A Survey of Multimodal Hallucination Evaluation and Detection

TL;DR

This survey addresses the hallucination problem in multimodal large language models by introducing a dual taxonomy of faithfulness and factuality, applicable to both I2T and T2I tasks. It compiles and categorizes existing benchmarks (discriminative, generative, and comprehensive) and outlines metrics, data sources, and construction methods, while highlighting trends toward automated generation and fine-grained evaluation. The paper also surveys a wide range of detection methods (black-box, white-box, and unified) and discusses how I2T and T2I detection strategies can inform each other, noting current gaps such as limited domain-specific factuality evaluation and the need for unified, scalable frameworks. Finally, it identifies key challenges and outlines future directions, including explainable evaluation, domain-aware benchmarks, and real-world scenario testing to improve reliability and safety of multimodal systems.

Abstract

Multi-modal Large Language Models (MLLMs) have emerged as a powerful paradigm for integrating visual and textual information, supporting a wide range of multi-modal tasks. However, these models often suffer from hallucination, producing content that appears plausible but contradicts the input content or established world knowledge. This survey offers an in-depth review of hallucination evaluation benchmarks and detection methods across Image-to-Text (I2T) and Text-to-image (T2I) generation tasks. Specifically, we first propose a taxonomy of hallucination based on faithfulness and factuality, incorporating the common types of hallucinations observed in practice. Then we provide an overview of existing hallucination evaluation benchmarks for both T2I and I2T tasks, highlighting their construction process, evaluation objectives, and employed metrics. Furthermore, we summarize recent advances in hallucination detection methods, which aims to identify hallucinated content at the instance level and serve as a practical complement of benchmark-based evaluation. Finally, we highlight key limitations in current benchmarks and detection methods, and outline potential directions for future research.

Paper Structure

This paper contains 32 sections, 5 figures, 3 tables.

Figures (5)

  • Figure 1: Trends in the number of relevant papers on I2T and T2I hallucination evaluation from Google Scholar, highlighting the rapid growth in recent years. Dashed lines indicate approximate predictions.
  • Figure 2: Overview of the main structure and taxonomy presented in this survey.
  • Figure 3: Examples of object-level (a), attribute-level (b), and scene-level (c) hallucinations (from left to right) in image-to-text (top) and text-to-image (bottom) tasks.
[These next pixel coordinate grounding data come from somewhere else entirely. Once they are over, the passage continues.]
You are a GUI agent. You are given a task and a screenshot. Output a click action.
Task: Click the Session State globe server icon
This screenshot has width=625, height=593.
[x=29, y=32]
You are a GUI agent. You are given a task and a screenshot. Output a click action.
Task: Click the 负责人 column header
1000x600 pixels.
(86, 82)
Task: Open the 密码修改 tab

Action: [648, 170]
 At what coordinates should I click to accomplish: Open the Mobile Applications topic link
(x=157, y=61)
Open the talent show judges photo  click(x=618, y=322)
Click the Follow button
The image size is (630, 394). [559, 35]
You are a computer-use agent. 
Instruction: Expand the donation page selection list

Hallucinated responses are highlighted in red. All the images are generated by Stable Diffusion 1.5 rombach2022high.
  • Figure 4: Examples of Commonsense-based (a), Physical-specific (b), and Medical-specific (c) hallucinations (from left to right) in image-to-text (top) and text-to-image (bottom) tasks. Hallucinated responses are highlighted in red. All the images are generated by Stable Diffusion 1.5 rombach2022high.
  • Figure 5: Examples of detection methods. At the top is a mismatched image-text pair, and hallucinated text contents are highlighted in red. At the bottom are representative (a) Detector-based, (b) Caption-based, and (c) VQA-based hallucination detection methods arranged from left to right. The reference labels are highlighted in blue.